Iterative Fibonacci in TI-BASIC
You will use the same local variable approach but write loops instead of recursions. Iterations are magnitudes faster and cost far less memory than recursions in TI-BASIC. Try out the code here

Main program:

Code:
// The previous of previous Fibonacci number
{1->|LLOC1
// The previous Fibonacci number
{1->|LLOC2
// The current Fibonacci number
{1->|LLOC3
// Start the loop counter at 2
// The first and second Fibonacci numbers are defined to be 1 so no looping needed.
{2->|LLOC4
1->I
10->N // get the 10th Fibonacci number

prgmFIB

Disp Ans


Iterative Fibonacci function:

Code:
While |LLOC4(I)<N
        // calculate current Fibonacci number
        |LLOC1(I)+|LLOC2(I)->|LLOC3(I) // current = previousOfPrevious + previous
        // advance one step
        |LLOC2(I)->|LLOC1(I) // previousOfPrevous = previous
        |LLOC3(I)->|LLOC2(I) // previous = current
        // increment counter
        |LLOC4(I)+1->|LLOC4(I)
End

|LLOC3(I) // assign result to "Ans"


Rewrite iteractive Fibonacci in JavaScript

Main program:

Code:

// initialize fibIterative
let ans = 0
let n = 10

fibIterative()

console.log(ans)


Iterative Fibonacci function:

Code:

function fibIterative() {
    let prevPrev = 1
    let prev = 1
    let curr = 1
    let i = 2
    while (i < n) {
        curr = prevPrev + prev
        prevPrev = prev
        prev = curr
        i = i + 1
    }
    ans = curr
}


I hope that this post will help people write functions, especially recursive ones, in TI-BASIC. Also, I'd like to hear if there are ways to optimize the code.
It is rather disappointing TI-BASIC can't make full use of recursion. The fake local variables solution is about the best you have, as you have shown (though I would lean toward shorter list names to save on those sweet sweet bytes), although in some rare occasions you can actually get away without using those lists.

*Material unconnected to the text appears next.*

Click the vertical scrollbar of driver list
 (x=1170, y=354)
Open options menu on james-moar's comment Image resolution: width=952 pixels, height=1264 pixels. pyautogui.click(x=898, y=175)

For example, a simple factorial function, where the input must initially be stored in N right before the first call:

Code:
PROGRAM:FACT
:DS<(N,1
:NAns
:If N
:prgmFACT

which takes advantage of the fact that DS<( doesn't change Ans. This approach is theoretically viable as long as you're only doing single recursion. Computing Fibonacci numbers the usually way, though, spawns a tree of recursive calls, so you're SOL unless you use the "local" lists.
Yes. It's quite disappointing because recursion is such an elegant solution to many problems. Your factorial example is interesting and I will definitely shorten the local variable name.